With the fall of the King’s head, the utter Reign of Terror was to commence.

Garat, while in his carriage, conveying the Abbot to the Temple, broke out into admiration of the King.

“Great heavens!” he cried, “with what a terrible mission am I not charged! What a man is this Louis XVI—what resignation he shows, and what courage! No mere human strength could give such force; in this there is something of the supernatural.”

The priest remained silent; he hesitated to betray himself.

Not a word more was said up to the moment when the carriage stopped at the Temple.

The Abbé remarked that the first room through which they passed was filled with armed men. Thence they passed to a larger apartment, which the Abbé saw had been a chapel; but the signs of religion had been swept away—the altar was broken in pieces.

Here the Abbé was searched for weapons by a number of rough men, while the minister passed up into the King’s cell.
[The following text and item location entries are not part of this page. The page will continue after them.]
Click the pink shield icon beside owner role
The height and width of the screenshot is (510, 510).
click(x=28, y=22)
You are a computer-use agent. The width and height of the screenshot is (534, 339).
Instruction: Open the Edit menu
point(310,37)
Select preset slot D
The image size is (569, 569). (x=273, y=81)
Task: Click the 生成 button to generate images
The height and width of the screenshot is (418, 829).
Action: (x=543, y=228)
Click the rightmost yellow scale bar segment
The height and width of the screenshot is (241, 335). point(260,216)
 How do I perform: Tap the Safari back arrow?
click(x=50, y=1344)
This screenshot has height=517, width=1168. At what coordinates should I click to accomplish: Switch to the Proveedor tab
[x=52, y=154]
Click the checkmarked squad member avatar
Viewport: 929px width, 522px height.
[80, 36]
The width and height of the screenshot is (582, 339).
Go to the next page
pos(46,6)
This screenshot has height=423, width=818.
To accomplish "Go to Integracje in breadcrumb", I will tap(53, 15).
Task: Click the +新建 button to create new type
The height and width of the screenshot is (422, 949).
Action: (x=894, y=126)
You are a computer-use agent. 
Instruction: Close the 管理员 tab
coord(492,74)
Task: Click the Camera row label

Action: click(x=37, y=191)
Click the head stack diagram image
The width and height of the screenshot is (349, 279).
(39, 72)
When the Abbé followed him, the old man fell at the King’s feet, and burst into tears, with which the King mingled his own.

“Pardon me,” said Louis, raising him, “this is indeed weakness! I have so long lived amongst my enemies, that I have grown to think little of their hatred, and my heart has grown hard and callous. But the sight of an old friend restores to me that tenderness which I thought was long since dead, and I weep in spite of my will to be unmoved.”